BEGIN DATA SHOWN

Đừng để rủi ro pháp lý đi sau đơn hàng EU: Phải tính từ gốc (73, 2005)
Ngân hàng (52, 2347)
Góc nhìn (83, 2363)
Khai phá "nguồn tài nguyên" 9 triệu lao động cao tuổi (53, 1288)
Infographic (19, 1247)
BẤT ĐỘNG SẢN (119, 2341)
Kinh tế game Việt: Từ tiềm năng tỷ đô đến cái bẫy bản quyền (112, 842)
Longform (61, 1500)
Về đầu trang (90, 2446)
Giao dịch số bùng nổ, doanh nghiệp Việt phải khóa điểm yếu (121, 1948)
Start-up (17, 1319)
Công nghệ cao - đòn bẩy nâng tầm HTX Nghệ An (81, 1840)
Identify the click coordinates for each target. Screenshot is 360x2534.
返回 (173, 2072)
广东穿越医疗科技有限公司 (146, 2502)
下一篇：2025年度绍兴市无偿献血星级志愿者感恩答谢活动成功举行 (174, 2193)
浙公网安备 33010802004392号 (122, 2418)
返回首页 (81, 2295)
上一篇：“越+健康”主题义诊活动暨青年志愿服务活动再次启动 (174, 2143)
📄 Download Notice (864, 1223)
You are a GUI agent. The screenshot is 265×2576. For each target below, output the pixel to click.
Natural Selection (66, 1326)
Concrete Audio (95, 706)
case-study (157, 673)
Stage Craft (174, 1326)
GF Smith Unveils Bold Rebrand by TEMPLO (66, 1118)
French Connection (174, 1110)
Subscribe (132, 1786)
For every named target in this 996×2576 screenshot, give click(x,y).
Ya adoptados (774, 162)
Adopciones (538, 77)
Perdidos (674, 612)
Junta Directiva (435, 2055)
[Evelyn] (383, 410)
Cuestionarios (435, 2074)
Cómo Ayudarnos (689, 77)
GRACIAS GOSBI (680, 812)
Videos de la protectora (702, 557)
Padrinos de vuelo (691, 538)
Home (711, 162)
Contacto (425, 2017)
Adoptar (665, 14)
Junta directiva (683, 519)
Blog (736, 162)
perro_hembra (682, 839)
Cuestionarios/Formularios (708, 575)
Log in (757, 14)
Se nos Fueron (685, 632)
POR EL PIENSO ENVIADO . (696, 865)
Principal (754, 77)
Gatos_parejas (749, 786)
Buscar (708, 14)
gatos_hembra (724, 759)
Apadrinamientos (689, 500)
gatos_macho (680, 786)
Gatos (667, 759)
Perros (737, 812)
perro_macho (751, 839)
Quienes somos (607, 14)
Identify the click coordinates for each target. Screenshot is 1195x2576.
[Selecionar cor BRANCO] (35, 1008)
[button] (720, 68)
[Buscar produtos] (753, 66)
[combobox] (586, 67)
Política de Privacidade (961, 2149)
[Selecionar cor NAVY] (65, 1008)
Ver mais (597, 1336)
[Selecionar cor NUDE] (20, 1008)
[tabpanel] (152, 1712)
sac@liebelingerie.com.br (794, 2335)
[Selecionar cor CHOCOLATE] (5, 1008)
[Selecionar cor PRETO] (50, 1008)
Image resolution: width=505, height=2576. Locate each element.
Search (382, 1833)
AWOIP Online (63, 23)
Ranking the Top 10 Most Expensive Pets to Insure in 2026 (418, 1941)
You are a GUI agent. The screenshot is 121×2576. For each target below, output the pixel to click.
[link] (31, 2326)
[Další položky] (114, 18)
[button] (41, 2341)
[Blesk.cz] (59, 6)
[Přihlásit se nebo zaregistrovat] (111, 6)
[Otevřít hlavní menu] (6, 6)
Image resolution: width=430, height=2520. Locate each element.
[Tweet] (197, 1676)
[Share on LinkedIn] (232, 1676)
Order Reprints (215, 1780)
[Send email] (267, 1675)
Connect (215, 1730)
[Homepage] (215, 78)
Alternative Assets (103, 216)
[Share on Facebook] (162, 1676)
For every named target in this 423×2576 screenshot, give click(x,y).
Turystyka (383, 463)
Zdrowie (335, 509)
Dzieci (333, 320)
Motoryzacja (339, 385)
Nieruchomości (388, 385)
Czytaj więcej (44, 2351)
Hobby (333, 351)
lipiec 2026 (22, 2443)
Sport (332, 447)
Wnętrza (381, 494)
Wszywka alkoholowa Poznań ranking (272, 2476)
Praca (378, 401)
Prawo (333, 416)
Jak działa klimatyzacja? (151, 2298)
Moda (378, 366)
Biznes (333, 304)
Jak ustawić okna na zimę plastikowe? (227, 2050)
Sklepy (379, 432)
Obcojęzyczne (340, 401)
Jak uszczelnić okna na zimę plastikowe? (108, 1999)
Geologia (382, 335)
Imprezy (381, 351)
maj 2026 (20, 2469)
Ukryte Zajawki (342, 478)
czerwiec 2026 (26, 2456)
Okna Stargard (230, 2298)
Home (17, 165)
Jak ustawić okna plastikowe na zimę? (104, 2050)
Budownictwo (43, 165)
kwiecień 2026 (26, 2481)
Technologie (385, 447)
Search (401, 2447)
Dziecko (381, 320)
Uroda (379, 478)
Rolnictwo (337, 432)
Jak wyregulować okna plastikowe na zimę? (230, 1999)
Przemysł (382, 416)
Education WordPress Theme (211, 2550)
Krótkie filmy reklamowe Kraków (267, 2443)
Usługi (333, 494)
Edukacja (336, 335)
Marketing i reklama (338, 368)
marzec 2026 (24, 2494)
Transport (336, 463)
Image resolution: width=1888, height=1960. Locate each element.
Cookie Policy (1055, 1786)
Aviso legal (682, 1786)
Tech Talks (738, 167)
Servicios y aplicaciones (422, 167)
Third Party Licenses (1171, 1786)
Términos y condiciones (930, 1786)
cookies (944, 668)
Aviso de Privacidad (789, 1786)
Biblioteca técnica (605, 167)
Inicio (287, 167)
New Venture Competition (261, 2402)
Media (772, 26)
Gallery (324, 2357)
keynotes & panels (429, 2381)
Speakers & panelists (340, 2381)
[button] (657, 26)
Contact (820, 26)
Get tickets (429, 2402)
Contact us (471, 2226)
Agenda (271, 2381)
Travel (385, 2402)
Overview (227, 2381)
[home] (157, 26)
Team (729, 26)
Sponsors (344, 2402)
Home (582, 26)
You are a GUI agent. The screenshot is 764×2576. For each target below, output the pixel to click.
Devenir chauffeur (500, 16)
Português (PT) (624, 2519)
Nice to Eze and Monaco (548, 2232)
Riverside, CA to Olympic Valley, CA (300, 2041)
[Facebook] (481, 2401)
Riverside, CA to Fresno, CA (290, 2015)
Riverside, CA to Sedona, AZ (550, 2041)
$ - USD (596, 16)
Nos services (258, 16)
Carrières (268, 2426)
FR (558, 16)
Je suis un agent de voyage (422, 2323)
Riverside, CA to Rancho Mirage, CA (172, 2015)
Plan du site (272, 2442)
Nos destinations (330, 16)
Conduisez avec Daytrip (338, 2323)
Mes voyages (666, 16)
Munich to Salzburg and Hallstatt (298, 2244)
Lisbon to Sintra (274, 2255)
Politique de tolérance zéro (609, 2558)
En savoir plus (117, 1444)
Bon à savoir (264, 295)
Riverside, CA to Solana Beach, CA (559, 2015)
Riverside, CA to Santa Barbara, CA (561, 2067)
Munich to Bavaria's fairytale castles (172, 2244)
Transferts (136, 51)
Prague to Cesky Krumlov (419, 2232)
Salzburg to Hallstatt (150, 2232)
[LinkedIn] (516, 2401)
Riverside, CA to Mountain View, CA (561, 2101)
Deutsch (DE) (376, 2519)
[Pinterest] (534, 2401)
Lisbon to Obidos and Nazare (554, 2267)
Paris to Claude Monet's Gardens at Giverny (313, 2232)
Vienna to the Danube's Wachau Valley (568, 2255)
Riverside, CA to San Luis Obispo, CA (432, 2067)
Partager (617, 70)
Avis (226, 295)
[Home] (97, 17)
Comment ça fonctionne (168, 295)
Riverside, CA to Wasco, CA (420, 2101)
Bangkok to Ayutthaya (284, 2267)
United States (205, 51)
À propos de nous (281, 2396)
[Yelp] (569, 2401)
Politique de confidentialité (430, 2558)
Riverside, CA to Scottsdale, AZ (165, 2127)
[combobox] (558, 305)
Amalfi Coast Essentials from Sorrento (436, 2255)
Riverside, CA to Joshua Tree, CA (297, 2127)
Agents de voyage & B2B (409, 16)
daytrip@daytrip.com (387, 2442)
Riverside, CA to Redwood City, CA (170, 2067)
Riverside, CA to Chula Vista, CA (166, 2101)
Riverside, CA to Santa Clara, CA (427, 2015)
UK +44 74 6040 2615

END DATA SHOWN

Exactly as written, reproduce the lines of the data above from the first line through the line where "Notice (864, 1223)" appears.

**COMPLETED EXERCISE:**
Đừng để rủi ro pháp lý đi sau đơn hàng EU: Phải tính từ gốc (73, 2005)
Ngân hàng (52, 2347)
Góc nhìn (83, 2363)
Khai phá "nguồn tài nguyên" 9 triệu lao động cao tuổi (53, 1288)
Infographic (19, 1247)
BẤT ĐỘNG SẢN (119, 2341)
Kinh tế game Việt: Từ tiềm năng tỷ đô đến cái bẫy bản quyền (112, 842)
Longform (61, 1500)
Về đầu trang (90, 2446)
Giao dịch số bùng nổ, doanh nghiệp Việt phải khóa điểm yếu (121, 1948)
Start-up (17, 1319)
Công nghệ cao - đòn bẩy nâng tầm HTX Nghệ An (81, 1840)
Identify the click coordinates for each target. Screenshot is 360x2534.
返回 (173, 2072)
广东穿越医疗科技有限公司 (146, 2502)
下一篇：2025年度绍兴市无偿献血星级志愿者感恩答谢活动成功举行 (174, 2193)
浙公网安备 33010802004392号 (122, 2418)
返回首页 (81, 2295)
上一篇：“越+健康”主题义诊活动暨青年志愿服务活动再次启动 (174, 2143)
📄 Download Notice (864, 1223)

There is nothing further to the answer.